Body Corporate Insurance 101: Sectional Title Schemes

Christopher Kotze

Christopher Kotze

Managing Director at Finesse Ins

The Cover:

A sectional title body corporate is required, by law, to ensure that there is sufficient cover in place for the all the structures and common property of the body corporate. There are an array of insurers that can meet the very basic cover requirements and others that provide detailed and niche cover that is applicable and appropriate for body corporate risks. More often than not, the more thorough specialist insurance options are more competitively priced than the bare minimum options.

The Trustees of the Body Corporate are tasked with sourcing, presenting and implementing the insurance cover. They are also required to present the terms and conditions to the other owners and to ensure that the body corporate is compliant so as not to jeopardize coverage in the event of a claim. Owners are allowed to request a copy of the cover and should read it over and ask questions.

Trustees Liability:

The Sectional Titles Schemes Act places a great responsibility on Trustees and as a result, one must be aware of the duties and responsibilities of the position when considering taking a seat as a trustee or chairperson. The trustees can be held personally, legally liable for damages or loss as a result of errors or negligence. For example, not insuring a body corporate for the correct value… owners can sue trustees for any short falls if the merits allow.

If you are a Trustee, you must insist that the insurance policy includes Trustees Liability Cover.

Further to this, legislation also requires that the body corporate insurance covers Fidelity Insurance (money handling risks) and Public Legal liability for a minimal limit of R10 000 000.

Who Pays and How:

The insurance is paid by the body corporate to the insure but the insurance premium is recuperated in the Levy charges to each respective owner.

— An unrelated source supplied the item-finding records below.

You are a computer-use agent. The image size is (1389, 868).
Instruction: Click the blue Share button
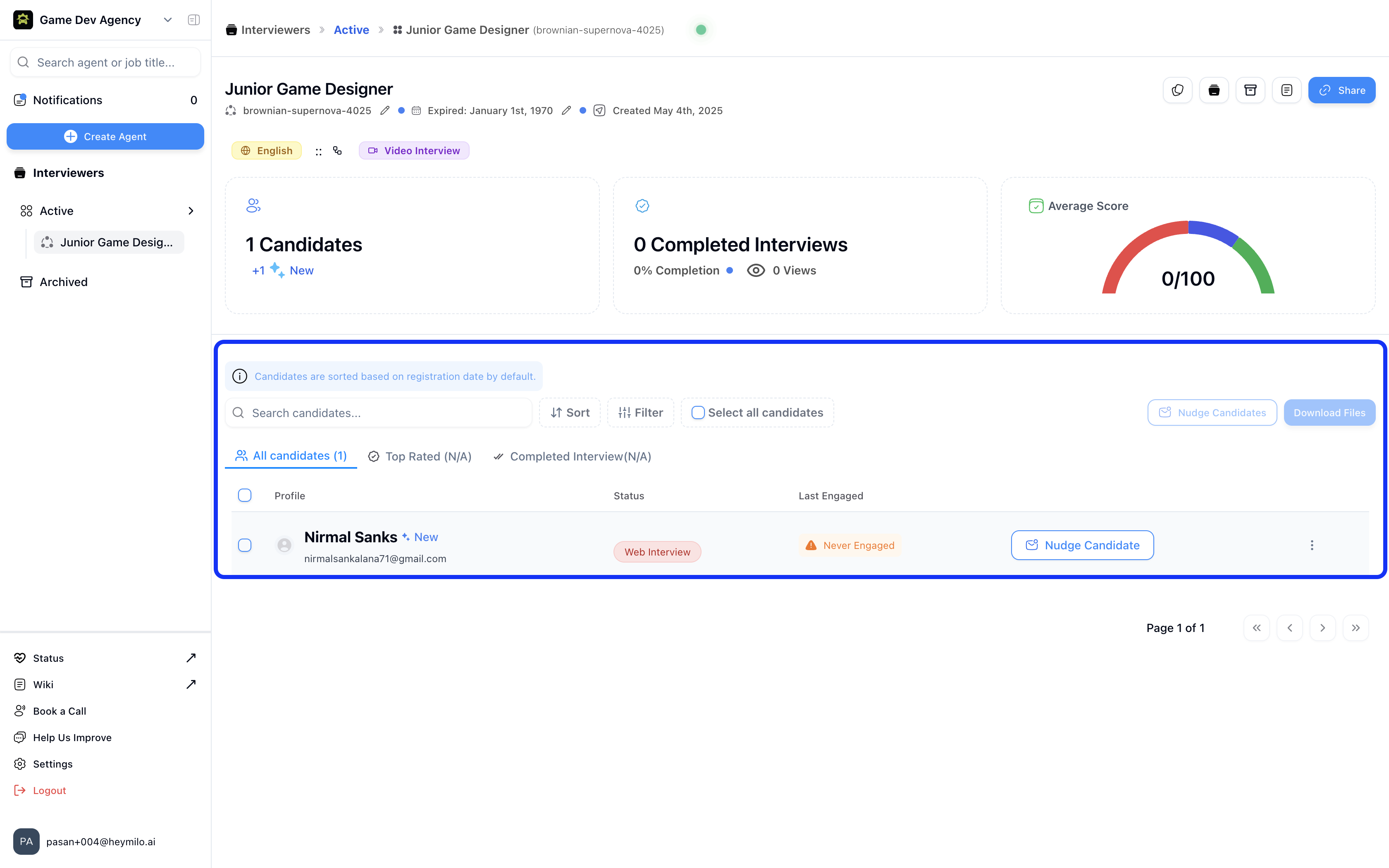click(x=1341, y=90)
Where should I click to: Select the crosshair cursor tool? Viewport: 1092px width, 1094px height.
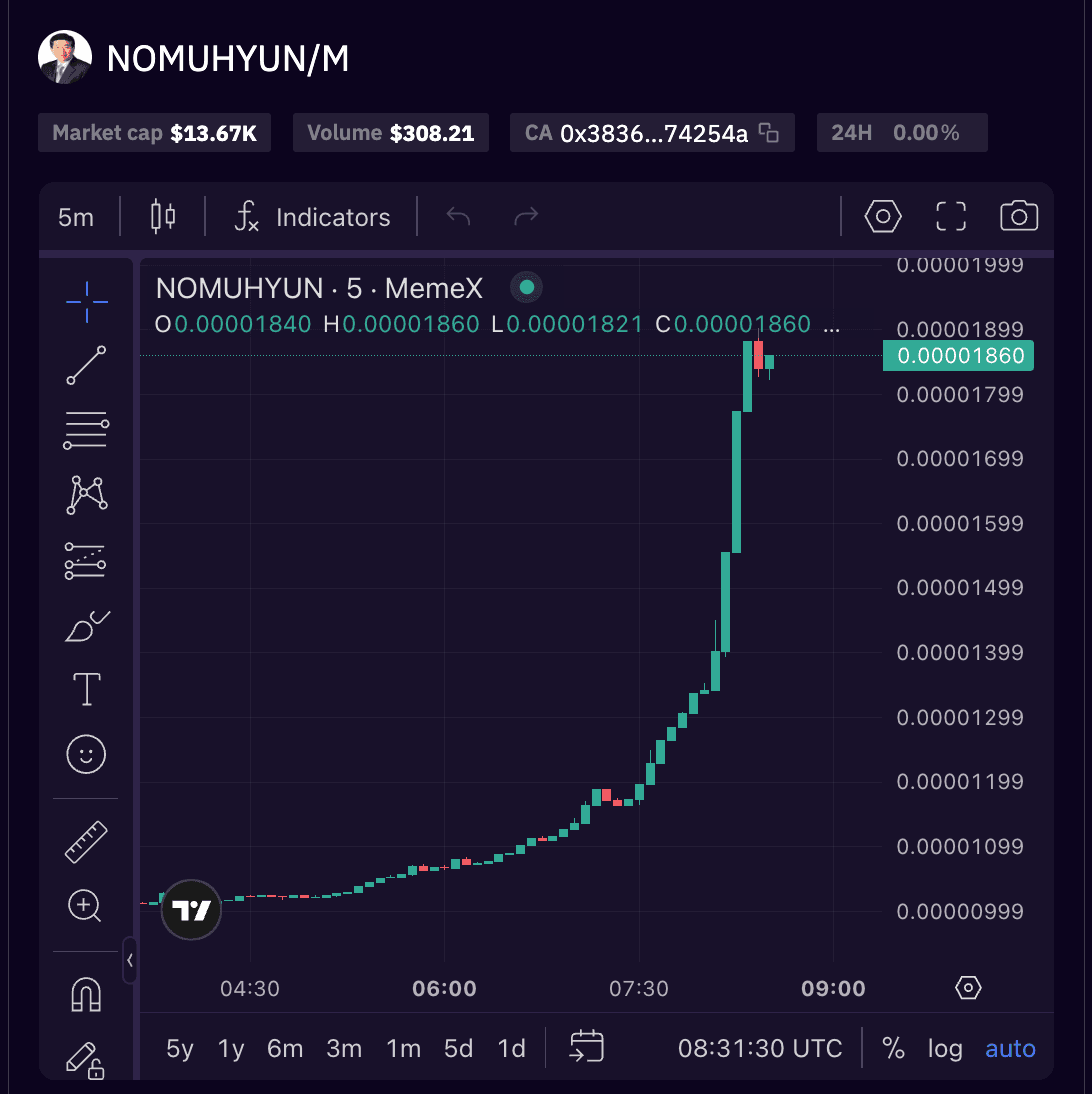click(x=87, y=302)
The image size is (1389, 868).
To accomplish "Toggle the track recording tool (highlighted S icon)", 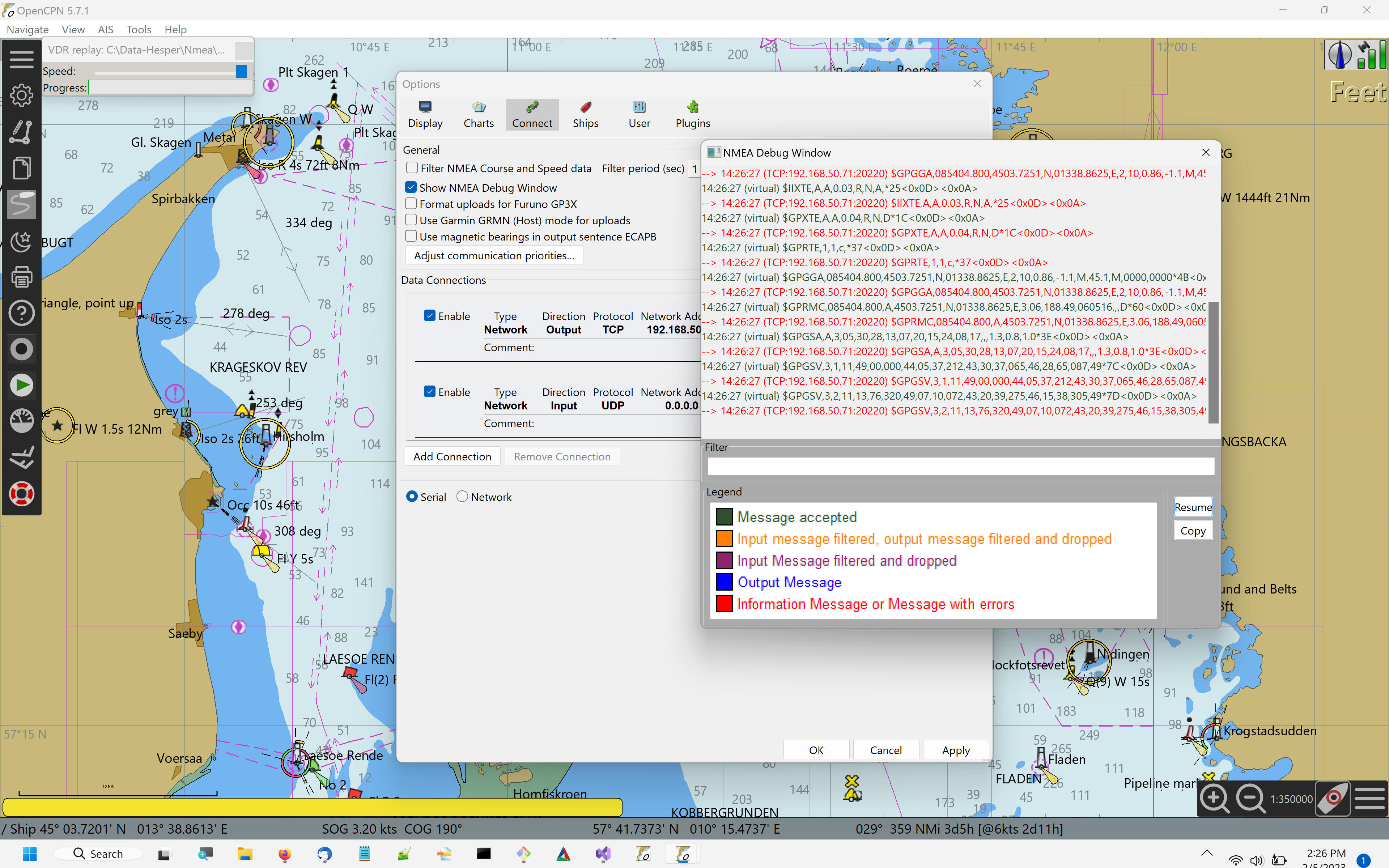I will [21, 204].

The insurance, per section, is generally calculated as a ratable contribution based on your units Participation Quote (PQ). However, where a section owner may require additional cover or their bank requests a higher insured figure, then that section owner will be required to pay the difference over and above the PQ figure.

The Excess and Who Pays:

Most policies include an excess of some sort unless full excess waiver has been purchased. You will HAVE to check your policy schedule to familiarize yourself with the excesses as they vary greatly from one insurer to another.

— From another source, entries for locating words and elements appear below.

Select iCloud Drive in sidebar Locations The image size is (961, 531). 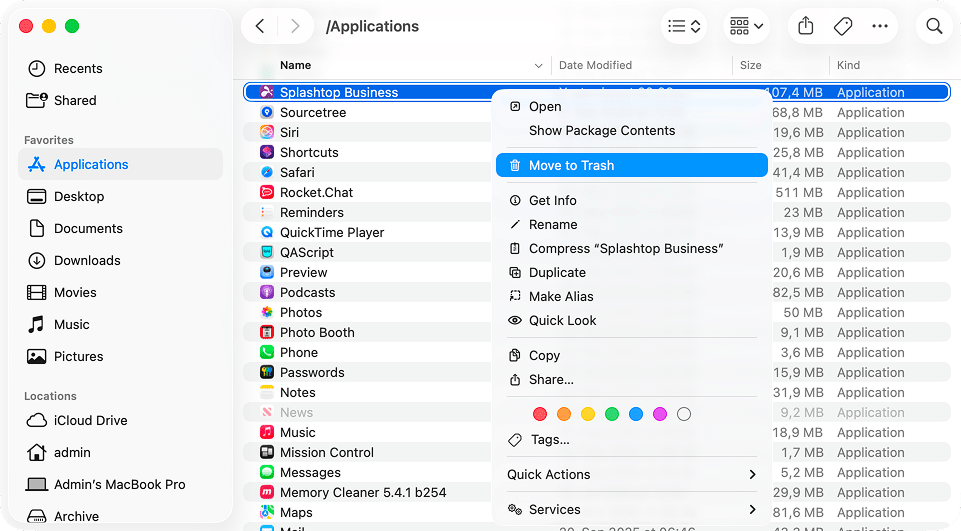[90, 420]
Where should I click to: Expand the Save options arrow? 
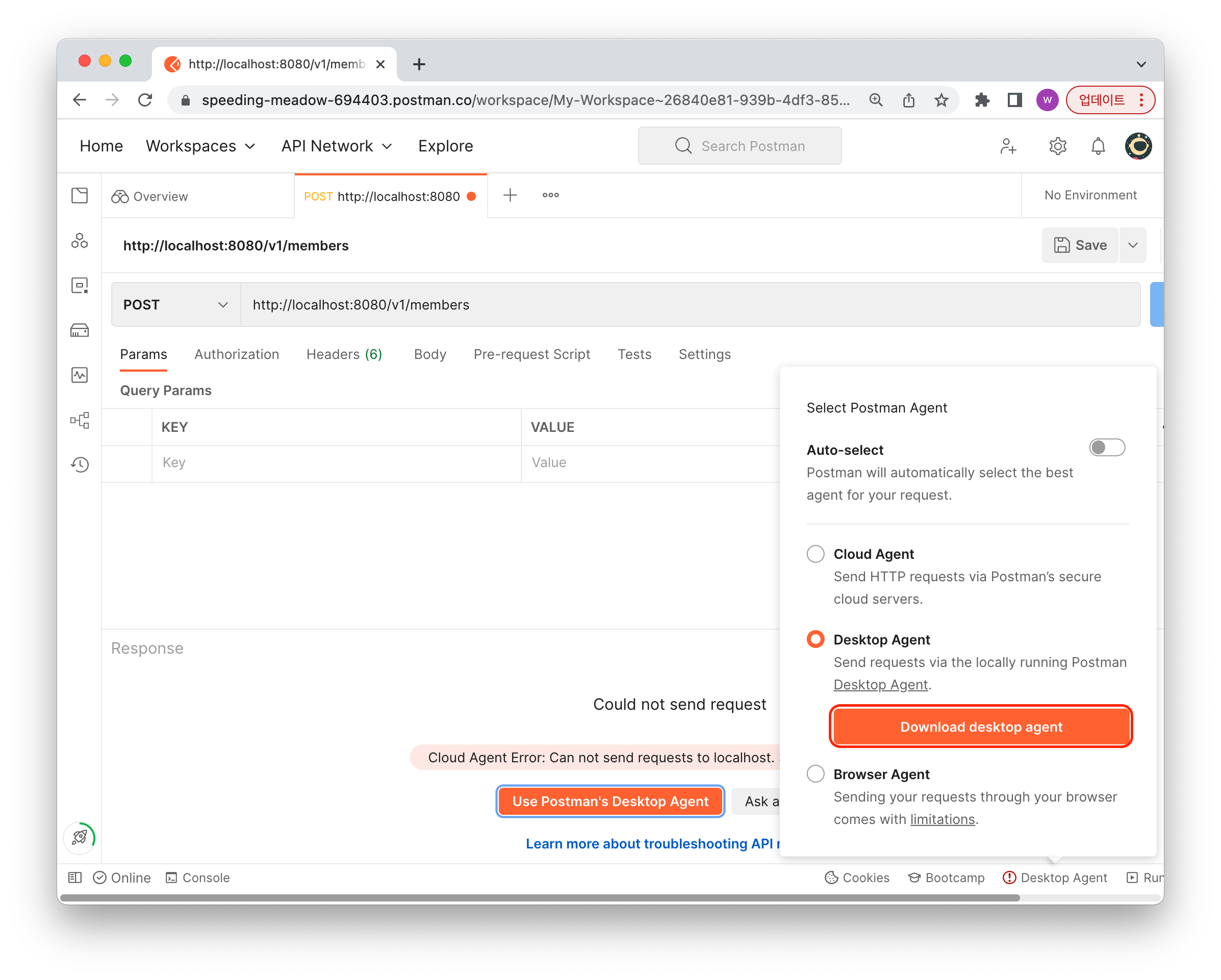(1133, 245)
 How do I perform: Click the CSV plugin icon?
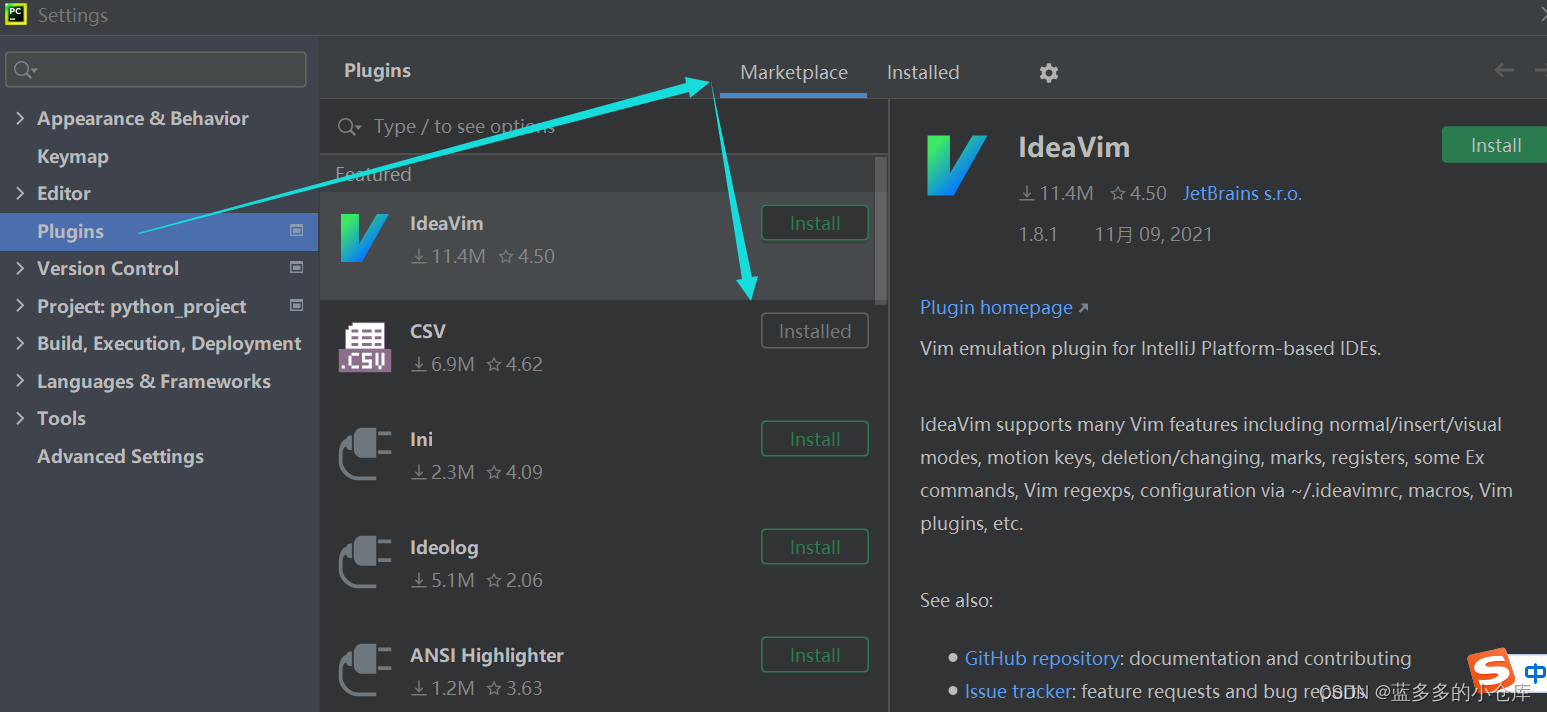click(x=364, y=347)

Who pays the excess when a claim arises? Well, the general rule (per Prescribed Management Rule 29(4) in the Sectional Titles Act) indicates that the section owner claiming for damages is the party liable to pay the excess. Where the claim is for damages to common property, the excess would be payable the Body Corporates funds.

Special Resolutions can be passed to clarify what parties are liable for the excess in various events. This can ensure conflict at a claims stage can be avoided.

Legislated Requirements and Best Practice:

Legislation imposes several requirements which include but is not limited to…

  • Fidelity Guarantee cover (use of a specific formula to determine the correct insured value)
  • R10 000 000 Public Legal Liability cover
  • Professional Building Insurance Replacement Valuations at least every 3 years

We hope this paints a clearer picture of what Body Corporate insurance entails but please know that there is much more than this and details do vary based on the Body Corporates rules and resolutions as well as what the current insurer may require or impose.

As a Trustee, you must familiarize yourself with the legislation, the cover and what your responsibilities entail. Don’t get caught out.

As an owner of a sectional title schemes property, you must familiarize yourself with the insurance.